The Cult of Asklepios as a Link between Research and Urban Development
The evolution of medicine in the course of time from the belief in supernatural acts to a scientific approach started in ancient times. An important part of this evolution was the cult of the ancient healing god Asklepios in whose sanctuaries healers and physicians treated and studied the suffering of patients. In addition to working with the patients, they had access to written research which was stored in ancient libraries. These libraries and sanctuaries needed to grow in order to make progress in the field of medicine (and progress made growth necessary), while at the same time the affiliated cities grew with these institutions. Thus, both developments may have accelerated instead of just advancing naturally.
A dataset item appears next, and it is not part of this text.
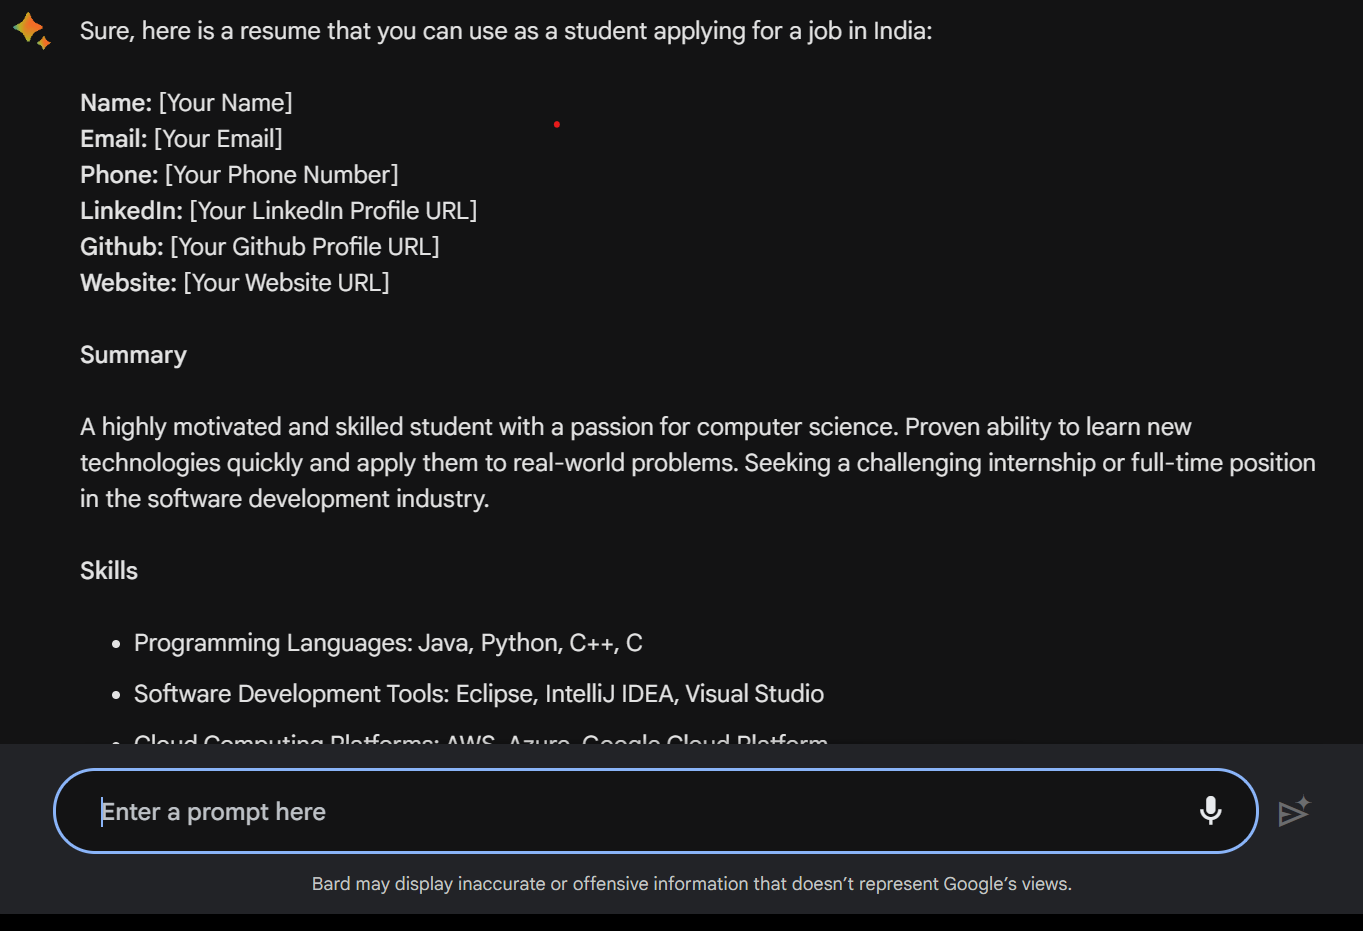Click the [Your Website URL] placeholder
Screen dimensions: 1363x931
[286, 283]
This PhD project aims to prove the hypothesis that the healing god Asklepios can be seen as a link between ancient medical research and the development of cities. To achieve this, the study will mainly make use of literary and epigraphical sources and supplement these with archaeological and numismatic findings from selected locations around the Mediterranean Sea. All findings will be used to generate a database and “archive” of Asklepios-themed sources, which will also be assembled in a catalogue to be used for further research.
Asklepieion of Cos. Digital reconstruction by Franck Devedjian (source: commons.wikimedia.org; Licence: CC-BY-SA), edited by Sascha Boelcke.